Rejuvenating film theory via philosophy is a commendable endeavour.
Cinema studies have been enlivened in recent years by contributions
from such fields as cognitive psychology, visual culture, and
historiography; from anti-“Grand Theory” scholars like Noël Carroll and
David Bordwell; and from the film-philosophical thoughts of Gilles
Deleuze, which play a major role in filmosophy. Yet despite all this,
contemporary film theory shows only limited signs of moving past the
tried-and-true ideas that have served it loyally for decades, derived
from sources like psychoanalysis, cultural studies, and feminism. While
these discourses have valuable insights to offer, the time is ripe for
interventions of new and different kinds.
Enter
filmosophy. Its nub is the contention that films can be understood and
interpreted most effectively when they are personified, i.e., engaged
with as if they were autonomous beings, each with its own distinctive
way of thinking the subject matter—themes, storylines, people, places,
things--that it contains and defines. This is not a novel concept;
theorists like Gaston Bachelard and W.J.T. Mitchell have done
influential work along these lines. But filmosophy takes its
fundamental cue from Deleuze, looking on every film as a microcosmic
mental world that is ordered, immutable, decisive, and unwavering.
Expanding on this, Frampton coins a few handy neologisms. The first to
appear is film-being, which means the originator of a movie’s images
and sounds. Frampton traces a genealogy of film-beings theorized by
various writers—author beings, narrator beings, the ghostly beings of
1970s suture theory—and then concludes that imagining any kind of
`enabler’ from outside the film is pointless, since as viewers we
perceive a film as `issuing from itself’ and being `the creator of its
own world’. The film-being behind the film is simply…the film.
Filmosophy gives the name filmind to the kind of film-being it
describes, and film-thinking to the filmind’s actions of designing and
inflecting a diegetic world. When we encounter a film that `thinks’

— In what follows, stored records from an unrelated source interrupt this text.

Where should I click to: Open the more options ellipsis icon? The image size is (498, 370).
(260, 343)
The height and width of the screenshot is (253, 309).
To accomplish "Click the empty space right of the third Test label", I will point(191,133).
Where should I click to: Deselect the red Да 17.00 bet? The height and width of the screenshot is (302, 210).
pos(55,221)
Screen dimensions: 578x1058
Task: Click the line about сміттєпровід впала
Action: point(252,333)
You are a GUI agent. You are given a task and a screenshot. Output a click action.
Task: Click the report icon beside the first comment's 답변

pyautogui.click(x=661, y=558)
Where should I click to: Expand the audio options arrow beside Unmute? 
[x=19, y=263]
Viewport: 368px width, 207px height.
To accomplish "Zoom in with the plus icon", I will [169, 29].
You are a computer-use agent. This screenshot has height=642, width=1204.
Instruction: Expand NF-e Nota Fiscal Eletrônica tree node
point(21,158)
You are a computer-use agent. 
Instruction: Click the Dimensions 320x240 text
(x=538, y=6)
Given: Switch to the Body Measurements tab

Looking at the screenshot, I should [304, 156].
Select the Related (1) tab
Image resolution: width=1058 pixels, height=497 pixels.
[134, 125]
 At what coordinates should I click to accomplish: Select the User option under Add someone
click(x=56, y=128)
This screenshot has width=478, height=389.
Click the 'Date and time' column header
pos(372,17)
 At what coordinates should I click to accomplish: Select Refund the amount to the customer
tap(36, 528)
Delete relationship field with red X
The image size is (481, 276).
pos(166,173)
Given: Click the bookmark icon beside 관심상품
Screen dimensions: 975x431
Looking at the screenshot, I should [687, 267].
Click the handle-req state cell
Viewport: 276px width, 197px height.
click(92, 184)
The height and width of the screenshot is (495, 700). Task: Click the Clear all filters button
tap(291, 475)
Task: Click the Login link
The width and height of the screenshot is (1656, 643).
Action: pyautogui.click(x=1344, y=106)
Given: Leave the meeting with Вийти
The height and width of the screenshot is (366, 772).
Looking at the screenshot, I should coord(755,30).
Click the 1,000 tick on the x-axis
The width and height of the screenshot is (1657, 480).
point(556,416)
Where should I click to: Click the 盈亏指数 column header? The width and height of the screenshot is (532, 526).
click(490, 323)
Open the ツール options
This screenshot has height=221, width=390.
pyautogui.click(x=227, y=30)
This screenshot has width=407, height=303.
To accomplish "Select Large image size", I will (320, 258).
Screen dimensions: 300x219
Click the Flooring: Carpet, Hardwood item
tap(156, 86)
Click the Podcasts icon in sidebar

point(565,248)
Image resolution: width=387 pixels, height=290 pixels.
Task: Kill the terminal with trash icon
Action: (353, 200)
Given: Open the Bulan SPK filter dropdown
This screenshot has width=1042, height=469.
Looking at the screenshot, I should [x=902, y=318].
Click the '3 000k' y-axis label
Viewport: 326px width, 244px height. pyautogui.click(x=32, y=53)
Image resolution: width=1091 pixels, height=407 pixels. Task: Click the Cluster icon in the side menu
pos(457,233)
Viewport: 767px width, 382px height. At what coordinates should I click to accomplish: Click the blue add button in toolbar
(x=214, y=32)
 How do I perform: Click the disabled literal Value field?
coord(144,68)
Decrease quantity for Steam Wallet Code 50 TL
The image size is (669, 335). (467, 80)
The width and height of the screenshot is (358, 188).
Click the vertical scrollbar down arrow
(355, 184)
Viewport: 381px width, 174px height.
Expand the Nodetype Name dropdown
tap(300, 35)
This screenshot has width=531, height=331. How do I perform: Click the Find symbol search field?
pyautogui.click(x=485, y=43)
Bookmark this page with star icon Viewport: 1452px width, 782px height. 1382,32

philosophically, filmosophy urges us to respond with philosophical
questions like: How does Ulysses’ Gaze (1995) think about landscape and
humanity? How does Fight Club (1999) think about psychosis and the
self? How does The Scent of Green Papaya (1993) think about love?
Frampton then asks whether phenomenology, already useful in analysing
the nature of the filmgoer’s consciousness and experience, can also
illuminate the `consciousness’ and `experience’ of the film-being,
which can become different characters, freeze and replay moments, alter
colours and speeds, and—in digitally crafted cinema, which Frampton
sees as the wave of the future—insert itself into characters and
settings through techniques like morphing and computer-generated
imagery. The phenomenology of Maurice Merleau-Ponty suggests that
cinema provides a double experience: the spectator’s experience of the
film, and the film’s own `experience’ of whatever its world contains.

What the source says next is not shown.